第2ヒートは雨で路面が濡れている状況でしたが、ADVAN A036を装着しました。前日の公開練習で、ハーフウェット路面をA036で走ったのですが、その時のフィーリングが良く、タイムも出ていました。今年のコースは去年よりも砂利や土が多いような感じがしましたが、逆にA036は少々の砂利や泥はものともしないと思っているので、第2ヒートにA036を選択することに迷いはなかったですね。

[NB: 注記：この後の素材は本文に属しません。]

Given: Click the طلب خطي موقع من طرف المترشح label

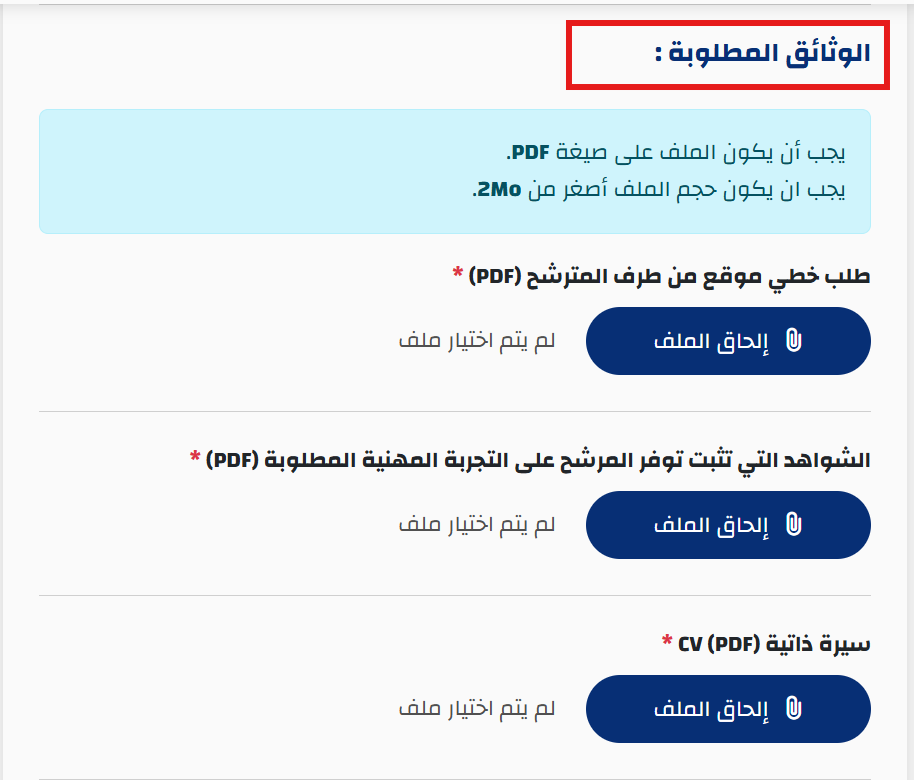Looking at the screenshot, I should pos(670,276).
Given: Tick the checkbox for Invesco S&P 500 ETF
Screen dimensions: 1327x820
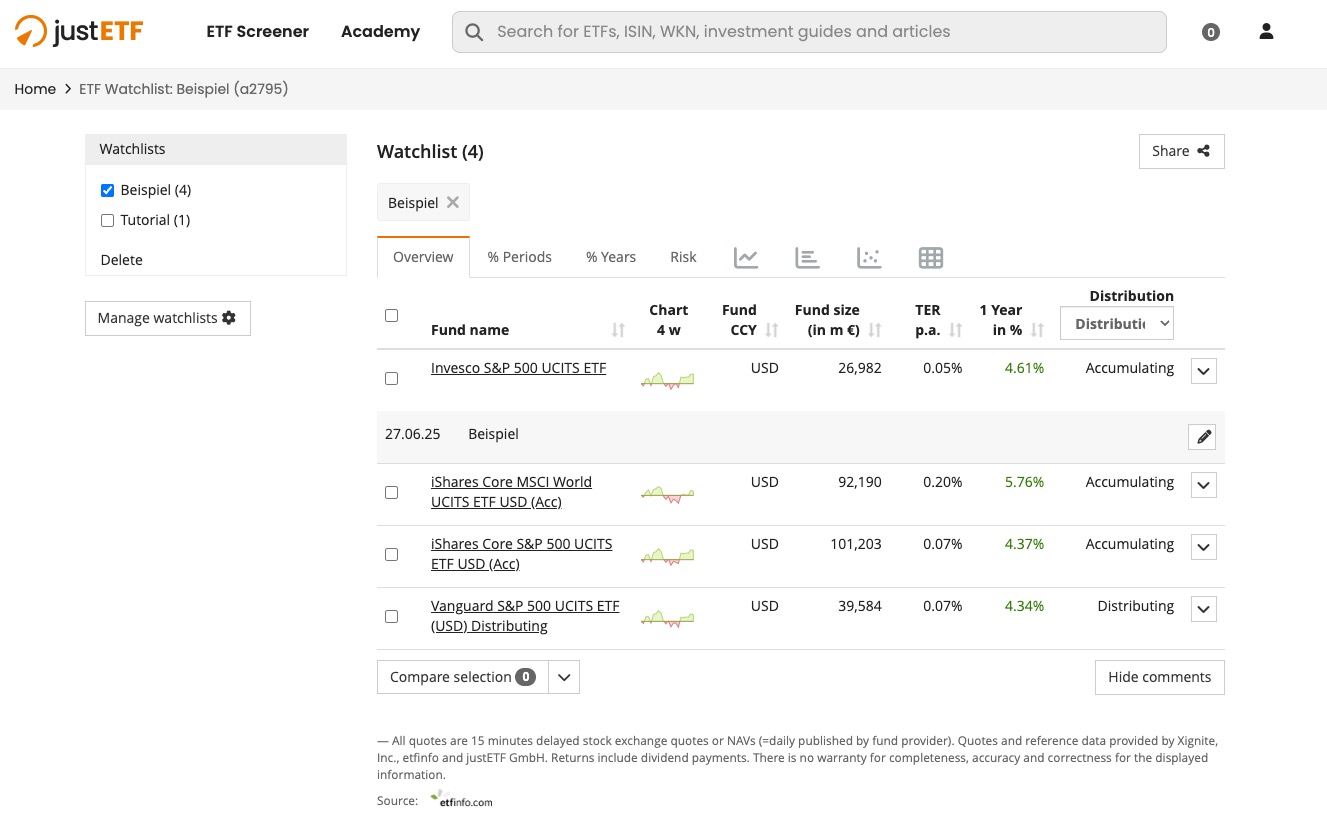Looking at the screenshot, I should [x=391, y=379].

2連勝することができたので、せっかくだから3連勝を狙います(笑)。

谷田川敏幸 選手 [ADVAN トラスト インプレッサ]

【今回の成績 :Dクラス 優勝】
第2ヒートの路面はタイムアップを狙うことが無理な状況で、結果的には第1ヒートのタイムで逃げ切ることができましたが、いつも「第1ヒートからしっかりとタイムが出るような走りをする」と心掛けているので、今回はそれが結果に繋がったと思います。
第1ヒートは、散水量が多かったせいかDクラスでも路面が少し湿っているハーフウェット状態でしたが、ADVAN A036で挑みました。このコースは舗装的な部分が多く、タイヤのブロックがよれない剛性感が必要というのも、A036を選択した理由のひとつです。
路面が湿っているからといって、基本的な走らせ方はなにも変えないです。みなさんが「凄い!」と喜んでくれるような走りで、なおかつ速いというのがダートトライアルの醍醐味だと思っていますから。そういう部分でも第1ヒートはしっかり攻め切れたと思います。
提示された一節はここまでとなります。